→ What to produce: Would you write out all of the data exactly as it appears below?

Collected data entries
========================================

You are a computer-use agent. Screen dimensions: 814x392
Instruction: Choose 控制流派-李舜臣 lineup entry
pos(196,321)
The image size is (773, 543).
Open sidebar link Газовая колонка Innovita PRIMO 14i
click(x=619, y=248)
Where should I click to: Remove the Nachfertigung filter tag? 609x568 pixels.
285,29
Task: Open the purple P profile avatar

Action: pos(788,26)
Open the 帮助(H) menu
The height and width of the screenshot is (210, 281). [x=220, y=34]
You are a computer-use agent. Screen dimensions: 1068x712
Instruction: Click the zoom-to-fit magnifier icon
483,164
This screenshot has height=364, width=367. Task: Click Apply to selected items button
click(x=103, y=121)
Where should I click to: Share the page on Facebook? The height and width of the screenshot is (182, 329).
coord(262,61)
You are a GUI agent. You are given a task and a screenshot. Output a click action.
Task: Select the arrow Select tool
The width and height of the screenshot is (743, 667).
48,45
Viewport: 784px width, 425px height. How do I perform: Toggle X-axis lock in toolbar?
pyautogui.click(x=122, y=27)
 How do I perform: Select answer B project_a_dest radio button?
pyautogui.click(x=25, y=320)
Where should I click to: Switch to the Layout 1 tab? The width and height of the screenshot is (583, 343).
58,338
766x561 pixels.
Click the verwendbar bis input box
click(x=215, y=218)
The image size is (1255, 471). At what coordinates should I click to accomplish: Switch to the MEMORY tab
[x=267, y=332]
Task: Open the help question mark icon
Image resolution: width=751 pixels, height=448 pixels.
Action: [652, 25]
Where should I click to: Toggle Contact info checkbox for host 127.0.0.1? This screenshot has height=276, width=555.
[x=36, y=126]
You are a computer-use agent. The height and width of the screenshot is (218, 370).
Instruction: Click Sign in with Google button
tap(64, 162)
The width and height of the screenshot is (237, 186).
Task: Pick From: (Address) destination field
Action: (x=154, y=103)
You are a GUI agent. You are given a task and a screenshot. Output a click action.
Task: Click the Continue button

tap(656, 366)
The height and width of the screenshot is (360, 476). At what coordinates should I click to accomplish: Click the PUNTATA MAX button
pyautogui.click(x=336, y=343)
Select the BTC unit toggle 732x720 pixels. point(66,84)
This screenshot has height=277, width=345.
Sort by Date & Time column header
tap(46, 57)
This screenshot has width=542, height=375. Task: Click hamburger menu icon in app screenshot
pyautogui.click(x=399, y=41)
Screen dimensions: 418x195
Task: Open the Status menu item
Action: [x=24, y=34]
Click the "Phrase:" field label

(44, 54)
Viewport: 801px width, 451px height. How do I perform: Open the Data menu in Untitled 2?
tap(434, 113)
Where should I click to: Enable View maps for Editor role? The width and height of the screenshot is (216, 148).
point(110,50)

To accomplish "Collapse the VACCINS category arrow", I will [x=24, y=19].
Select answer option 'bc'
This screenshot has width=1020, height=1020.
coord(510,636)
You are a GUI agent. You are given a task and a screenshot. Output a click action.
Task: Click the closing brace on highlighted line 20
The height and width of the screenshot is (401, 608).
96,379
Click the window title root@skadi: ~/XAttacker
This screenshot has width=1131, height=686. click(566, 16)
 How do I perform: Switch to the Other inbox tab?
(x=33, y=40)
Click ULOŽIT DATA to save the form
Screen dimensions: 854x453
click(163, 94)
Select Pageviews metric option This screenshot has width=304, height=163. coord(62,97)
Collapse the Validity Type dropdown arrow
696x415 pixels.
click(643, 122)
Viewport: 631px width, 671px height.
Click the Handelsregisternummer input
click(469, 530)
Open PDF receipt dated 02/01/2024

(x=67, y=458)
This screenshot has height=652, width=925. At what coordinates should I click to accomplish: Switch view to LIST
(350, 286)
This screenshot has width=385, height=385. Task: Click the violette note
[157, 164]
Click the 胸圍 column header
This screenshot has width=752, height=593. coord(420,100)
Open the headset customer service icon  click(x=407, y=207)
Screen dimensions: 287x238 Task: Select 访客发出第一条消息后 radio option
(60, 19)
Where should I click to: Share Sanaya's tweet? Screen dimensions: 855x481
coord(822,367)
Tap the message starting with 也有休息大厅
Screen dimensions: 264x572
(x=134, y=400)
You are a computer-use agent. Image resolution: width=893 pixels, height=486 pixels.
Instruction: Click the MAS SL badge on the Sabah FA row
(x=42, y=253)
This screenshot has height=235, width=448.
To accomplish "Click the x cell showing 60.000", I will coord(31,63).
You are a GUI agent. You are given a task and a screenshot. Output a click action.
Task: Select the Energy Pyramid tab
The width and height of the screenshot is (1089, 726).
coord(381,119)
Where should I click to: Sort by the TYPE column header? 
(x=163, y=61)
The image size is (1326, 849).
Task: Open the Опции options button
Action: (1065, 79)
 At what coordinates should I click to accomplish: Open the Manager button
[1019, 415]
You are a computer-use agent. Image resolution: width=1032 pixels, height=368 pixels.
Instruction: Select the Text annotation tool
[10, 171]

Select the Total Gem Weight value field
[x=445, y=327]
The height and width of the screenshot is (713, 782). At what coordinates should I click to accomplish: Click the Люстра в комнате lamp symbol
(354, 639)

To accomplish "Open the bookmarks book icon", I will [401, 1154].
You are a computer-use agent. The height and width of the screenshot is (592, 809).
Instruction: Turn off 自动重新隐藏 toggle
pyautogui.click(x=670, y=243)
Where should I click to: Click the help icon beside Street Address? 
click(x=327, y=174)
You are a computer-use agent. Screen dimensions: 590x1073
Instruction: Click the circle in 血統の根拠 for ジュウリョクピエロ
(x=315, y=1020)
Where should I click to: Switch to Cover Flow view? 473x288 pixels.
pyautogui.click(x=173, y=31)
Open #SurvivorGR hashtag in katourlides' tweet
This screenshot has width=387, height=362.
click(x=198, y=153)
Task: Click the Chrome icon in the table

========================================

→ Exercise response:
You are a computer-use agent. Screen dimensions: 814x392
Instruction: Choose 控制流派-李舜臣 lineup entry
pos(196,321)
The image size is (773, 543).
Open sidebar link Газовая колонка Innovita PRIMO 14i
click(x=619, y=248)
Where should I click to: Remove the Nachfertigung filter tag? 609x568 pixels.
285,29
Task: Open the purple P profile avatar

Action: pos(788,26)
Open the 帮助(H) menu
The height and width of the screenshot is (210, 281). [x=220, y=34]
You are a computer-use agent. Screen dimensions: 1068x712
Instruction: Click the zoom-to-fit magnifier icon
483,164
This screenshot has height=364, width=367. Task: Click Apply to selected items button
click(x=103, y=121)
Where should I click to: Share the page on Facebook? The height and width of the screenshot is (182, 329).
coord(262,61)
You are a GUI agent. You are given a task and a screenshot. Output a click action.
Task: Select the arrow Select tool
The width and height of the screenshot is (743, 667).
48,45
Viewport: 784px width, 425px height. How do I perform: Toggle X-axis lock in toolbar?
pyautogui.click(x=122, y=27)
 How do I perform: Select answer B project_a_dest radio button?
pyautogui.click(x=25, y=320)
Where should I click to: Switch to the Layout 1 tab? The width and height of the screenshot is (583, 343).
58,338
766x561 pixels.
Click the verwendbar bis input box
click(x=215, y=218)
The image size is (1255, 471). At what coordinates should I click to accomplish: Switch to the MEMORY tab
[x=267, y=332]
Task: Open the help question mark icon
Image resolution: width=751 pixels, height=448 pixels.
Action: [652, 25]
Where should I click to: Toggle Contact info checkbox for host 127.0.0.1? This screenshot has height=276, width=555.
[x=36, y=126]
You are a computer-use agent. The height and width of the screenshot is (218, 370).
Instruction: Click Sign in with Google button
tap(64, 162)
The width and height of the screenshot is (237, 186).
Task: Pick From: (Address) destination field
Action: (x=154, y=103)
You are a GUI agent. You are given a task and a screenshot. Output a click action.
Task: Click the Continue button

tap(656, 366)
The height and width of the screenshot is (360, 476). At what coordinates should I click to accomplish: Click the PUNTATA MAX button
pyautogui.click(x=336, y=343)
Select the BTC unit toggle 732x720 pixels. point(66,84)
This screenshot has height=277, width=345.
Sort by Date & Time column header
tap(46, 57)
This screenshot has width=542, height=375. Task: Click hamburger menu icon in app screenshot
pyautogui.click(x=399, y=41)
Screen dimensions: 418x195
Task: Open the Status menu item
Action: [x=24, y=34]
Click the "Phrase:" field label

(44, 54)
Viewport: 801px width, 451px height. How do I perform: Open the Data menu in Untitled 2?
tap(434, 113)
Where should I click to: Enable View maps for Editor role? The width and height of the screenshot is (216, 148).
point(110,50)

To accomplish "Collapse the VACCINS category arrow", I will [x=24, y=19].
Select answer option 'bc'
This screenshot has width=1020, height=1020.
coord(510,636)
You are a GUI agent. You are given a task and a screenshot. Output a click action.
Task: Click the closing brace on highlighted line 20
The height and width of the screenshot is (401, 608).
96,379
Click the window title root@skadi: ~/XAttacker
This screenshot has width=1131, height=686. click(566, 16)
 How do I perform: Switch to the Other inbox tab?
(x=33, y=40)
Click ULOŽIT DATA to save the form
Screen dimensions: 854x453
click(163, 94)
Select Pageviews metric option This screenshot has width=304, height=163. coord(62,97)
Collapse the Validity Type dropdown arrow
696x415 pixels.
click(643, 122)
Viewport: 631px width, 671px height.
Click the Handelsregisternummer input
click(469, 530)
Open PDF receipt dated 02/01/2024

(x=67, y=458)
This screenshot has height=652, width=925. At what coordinates should I click to accomplish: Switch view to LIST
(350, 286)
This screenshot has width=385, height=385. Task: Click the violette note
[157, 164]
Click the 胸圍 column header
This screenshot has width=752, height=593. coord(420,100)
Open the headset customer service icon  click(x=407, y=207)
Screen dimensions: 287x238 Task: Select 访客发出第一条消息后 radio option
(60, 19)
Where should I click to: Share Sanaya's tweet? Screen dimensions: 855x481
coord(822,367)
Tap the message starting with 也有休息大厅
Screen dimensions: 264x572
(x=134, y=400)
You are a computer-use agent. Image resolution: width=893 pixels, height=486 pixels.
Instruction: Click the MAS SL badge on the Sabah FA row
(x=42, y=253)
This screenshot has height=235, width=448.
To accomplish "Click the x cell showing 60.000", I will coord(31,63).
You are a GUI agent. You are given a task and a screenshot. Output a click action.
Task: Select the Energy Pyramid tab
The width and height of the screenshot is (1089, 726).
coord(381,119)
Where should I click to: Sort by the TYPE column header? 
(x=163, y=61)
The image size is (1326, 849).
Task: Open the Опции options button
Action: (1065, 79)
 At what coordinates should I click to accomplish: Open the Manager button
[1019, 415]
You are a computer-use agent. Image resolution: width=1032 pixels, height=368 pixels.
Instruction: Select the Text annotation tool
[10, 171]

Select the Total Gem Weight value field
[x=445, y=327]
The height and width of the screenshot is (713, 782). At what coordinates should I click to accomplish: Click the Люстра в комнате lamp symbol
(354, 639)

To accomplish "Open the bookmarks book icon", I will [401, 1154].
You are a computer-use agent. The height and width of the screenshot is (592, 809).
Instruction: Turn off 自动重新隐藏 toggle
pyautogui.click(x=670, y=243)
Where should I click to: Click the help icon beside Street Address? 
click(x=327, y=174)
You are a computer-use agent. Screen dimensions: 590x1073
Instruction: Click the circle in 血統の根拠 for ジュウリョクピエロ
(x=315, y=1020)
Where should I click to: Switch to Cover Flow view? 473x288 pixels.
pyautogui.click(x=173, y=31)
Open #SurvivorGR hashtag in katourlides' tweet
This screenshot has width=387, height=362.
click(x=198, y=153)
Task: Click the Chrome icon in the table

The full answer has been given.